Furthermore, economic interdependence serves as the strongest guarantee for long-term maritime transit. Rather than relying on a single, fragile route, a strategic approach involves diversifying transit corridors across multiple neighboring gateways, such as securing agreements through various regional ports.

This diversification is solidified through heavy investment in shared infrastructure projects, including cross-border railways, highways, and joint port management ventures. When transit states have a financial stake in the economic vitality of their landlocked neighbor, maintaining open and unhindered access to the sea becomes a shared regional priority.

While international law provides the legal scaffolding for sea access, it is regional cooperation, stability, and mutual economic benefit that practically open the gateways to the global ocean.

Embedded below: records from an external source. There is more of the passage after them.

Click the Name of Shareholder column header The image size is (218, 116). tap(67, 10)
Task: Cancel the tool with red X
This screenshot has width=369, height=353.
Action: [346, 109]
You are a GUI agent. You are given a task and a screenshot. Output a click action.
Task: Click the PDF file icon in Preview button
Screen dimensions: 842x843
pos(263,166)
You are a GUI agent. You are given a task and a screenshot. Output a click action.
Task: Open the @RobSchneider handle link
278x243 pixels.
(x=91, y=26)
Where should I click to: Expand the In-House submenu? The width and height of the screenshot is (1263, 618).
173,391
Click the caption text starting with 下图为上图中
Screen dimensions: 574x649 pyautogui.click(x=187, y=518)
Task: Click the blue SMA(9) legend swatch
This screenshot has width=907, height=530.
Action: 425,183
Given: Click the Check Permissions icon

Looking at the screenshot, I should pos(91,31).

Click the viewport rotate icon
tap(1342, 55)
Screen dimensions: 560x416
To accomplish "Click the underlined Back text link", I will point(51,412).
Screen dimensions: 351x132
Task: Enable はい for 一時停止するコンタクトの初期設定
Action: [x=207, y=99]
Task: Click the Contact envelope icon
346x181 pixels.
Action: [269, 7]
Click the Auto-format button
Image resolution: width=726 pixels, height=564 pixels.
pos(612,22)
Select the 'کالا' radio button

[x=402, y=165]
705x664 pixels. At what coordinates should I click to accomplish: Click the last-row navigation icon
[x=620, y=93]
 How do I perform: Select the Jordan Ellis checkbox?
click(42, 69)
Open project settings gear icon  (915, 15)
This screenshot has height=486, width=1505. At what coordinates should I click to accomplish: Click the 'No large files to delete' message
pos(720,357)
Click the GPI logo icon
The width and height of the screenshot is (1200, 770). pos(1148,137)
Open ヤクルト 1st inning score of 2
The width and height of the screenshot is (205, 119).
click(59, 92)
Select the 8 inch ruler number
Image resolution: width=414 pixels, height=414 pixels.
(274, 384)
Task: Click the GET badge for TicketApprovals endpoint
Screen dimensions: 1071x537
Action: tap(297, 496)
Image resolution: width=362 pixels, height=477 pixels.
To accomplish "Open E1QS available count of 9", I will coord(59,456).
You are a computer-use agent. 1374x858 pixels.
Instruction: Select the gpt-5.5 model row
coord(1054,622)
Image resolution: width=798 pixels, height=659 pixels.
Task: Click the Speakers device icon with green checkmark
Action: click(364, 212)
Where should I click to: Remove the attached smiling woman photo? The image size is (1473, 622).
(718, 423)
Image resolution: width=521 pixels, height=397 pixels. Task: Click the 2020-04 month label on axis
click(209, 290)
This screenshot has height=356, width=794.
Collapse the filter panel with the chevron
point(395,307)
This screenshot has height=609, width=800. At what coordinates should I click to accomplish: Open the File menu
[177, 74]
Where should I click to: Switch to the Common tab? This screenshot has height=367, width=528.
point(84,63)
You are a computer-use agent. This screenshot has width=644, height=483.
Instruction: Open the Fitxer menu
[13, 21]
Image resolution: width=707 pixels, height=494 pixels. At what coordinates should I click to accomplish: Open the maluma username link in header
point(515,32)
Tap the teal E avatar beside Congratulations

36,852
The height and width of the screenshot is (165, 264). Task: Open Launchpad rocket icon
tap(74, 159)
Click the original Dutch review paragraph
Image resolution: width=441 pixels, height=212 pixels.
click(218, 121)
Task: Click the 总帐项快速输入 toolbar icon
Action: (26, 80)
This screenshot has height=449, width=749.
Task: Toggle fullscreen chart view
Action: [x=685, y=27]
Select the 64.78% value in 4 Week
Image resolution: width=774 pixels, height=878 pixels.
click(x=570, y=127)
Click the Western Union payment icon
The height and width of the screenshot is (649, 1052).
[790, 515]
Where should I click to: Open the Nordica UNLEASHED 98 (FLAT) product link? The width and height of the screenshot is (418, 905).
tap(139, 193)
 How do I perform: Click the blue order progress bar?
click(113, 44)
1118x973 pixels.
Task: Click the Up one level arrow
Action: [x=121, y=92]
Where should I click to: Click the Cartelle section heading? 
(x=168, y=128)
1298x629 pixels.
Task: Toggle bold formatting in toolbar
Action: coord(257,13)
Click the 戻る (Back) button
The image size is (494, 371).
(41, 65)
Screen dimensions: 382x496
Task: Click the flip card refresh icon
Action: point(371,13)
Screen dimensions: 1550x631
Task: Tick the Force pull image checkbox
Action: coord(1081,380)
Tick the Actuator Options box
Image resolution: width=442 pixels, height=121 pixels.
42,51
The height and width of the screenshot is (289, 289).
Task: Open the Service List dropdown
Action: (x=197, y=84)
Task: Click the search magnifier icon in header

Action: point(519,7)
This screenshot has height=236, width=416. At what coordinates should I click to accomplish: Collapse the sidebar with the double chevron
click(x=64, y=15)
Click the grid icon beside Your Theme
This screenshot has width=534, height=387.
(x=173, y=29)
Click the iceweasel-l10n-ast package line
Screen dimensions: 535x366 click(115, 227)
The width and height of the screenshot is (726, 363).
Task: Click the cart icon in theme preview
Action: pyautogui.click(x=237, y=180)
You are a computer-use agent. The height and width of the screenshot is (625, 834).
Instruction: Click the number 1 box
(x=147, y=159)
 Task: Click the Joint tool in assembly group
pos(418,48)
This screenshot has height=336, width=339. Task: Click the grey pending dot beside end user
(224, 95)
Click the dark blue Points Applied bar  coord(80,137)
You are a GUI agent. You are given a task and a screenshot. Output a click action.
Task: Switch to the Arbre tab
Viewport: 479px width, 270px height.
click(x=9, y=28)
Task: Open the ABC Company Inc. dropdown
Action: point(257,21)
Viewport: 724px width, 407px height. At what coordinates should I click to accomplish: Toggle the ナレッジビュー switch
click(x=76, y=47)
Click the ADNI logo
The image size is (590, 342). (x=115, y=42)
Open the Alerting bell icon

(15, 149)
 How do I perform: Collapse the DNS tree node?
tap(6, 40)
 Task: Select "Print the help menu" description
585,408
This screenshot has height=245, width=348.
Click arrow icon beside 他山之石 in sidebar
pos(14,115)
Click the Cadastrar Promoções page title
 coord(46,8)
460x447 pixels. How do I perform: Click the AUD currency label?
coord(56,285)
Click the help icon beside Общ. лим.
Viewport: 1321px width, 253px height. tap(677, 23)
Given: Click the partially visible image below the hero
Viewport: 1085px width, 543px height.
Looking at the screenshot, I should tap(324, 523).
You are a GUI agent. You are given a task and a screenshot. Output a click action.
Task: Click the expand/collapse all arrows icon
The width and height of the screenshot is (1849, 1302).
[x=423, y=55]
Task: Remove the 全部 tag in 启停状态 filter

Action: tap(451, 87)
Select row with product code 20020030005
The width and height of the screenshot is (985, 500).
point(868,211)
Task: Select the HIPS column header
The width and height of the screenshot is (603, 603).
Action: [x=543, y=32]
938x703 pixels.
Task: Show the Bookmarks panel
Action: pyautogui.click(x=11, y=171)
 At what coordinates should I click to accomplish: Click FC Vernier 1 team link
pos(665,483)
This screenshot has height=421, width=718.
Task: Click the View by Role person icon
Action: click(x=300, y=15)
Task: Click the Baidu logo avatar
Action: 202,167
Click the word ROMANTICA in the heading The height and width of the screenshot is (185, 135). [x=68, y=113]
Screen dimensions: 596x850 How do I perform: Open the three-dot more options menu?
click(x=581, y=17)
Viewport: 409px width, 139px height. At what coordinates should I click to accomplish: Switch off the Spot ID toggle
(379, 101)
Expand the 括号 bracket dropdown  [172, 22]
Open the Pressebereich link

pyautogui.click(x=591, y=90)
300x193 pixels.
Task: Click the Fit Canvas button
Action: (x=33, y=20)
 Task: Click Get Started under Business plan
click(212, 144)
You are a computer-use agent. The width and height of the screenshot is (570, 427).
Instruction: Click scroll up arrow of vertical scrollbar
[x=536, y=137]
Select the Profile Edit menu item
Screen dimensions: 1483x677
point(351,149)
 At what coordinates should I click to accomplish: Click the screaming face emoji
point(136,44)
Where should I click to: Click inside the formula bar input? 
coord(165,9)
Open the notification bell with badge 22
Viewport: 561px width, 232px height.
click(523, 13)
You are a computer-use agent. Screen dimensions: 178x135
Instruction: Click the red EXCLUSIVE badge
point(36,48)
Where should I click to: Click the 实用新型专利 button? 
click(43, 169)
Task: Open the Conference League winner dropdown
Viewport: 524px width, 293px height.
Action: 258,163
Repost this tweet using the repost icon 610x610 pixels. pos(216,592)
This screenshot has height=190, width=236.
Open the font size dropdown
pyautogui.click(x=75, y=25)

Ultimately, the effectiveness of this system depends less on abstract legal texts than on continuous political and economic reinforcement. Maritime chokepoints remain open not because a single authority enforces the law, but because global trade, naval presence, and diplomatic costs make closure difficult to sustain.

Similarly, landlocked states maintain access to the sea not simply because of legal declarations, but because neighboring states recognize the mutual benefits of trade connectivity. In this sense, Ethiopia’s long-term strategic challenge is not only legal but structural: to secure stable, diversified, and predictable access to maritime routes within a system where law provides the framework, but cooperation determines the outcome.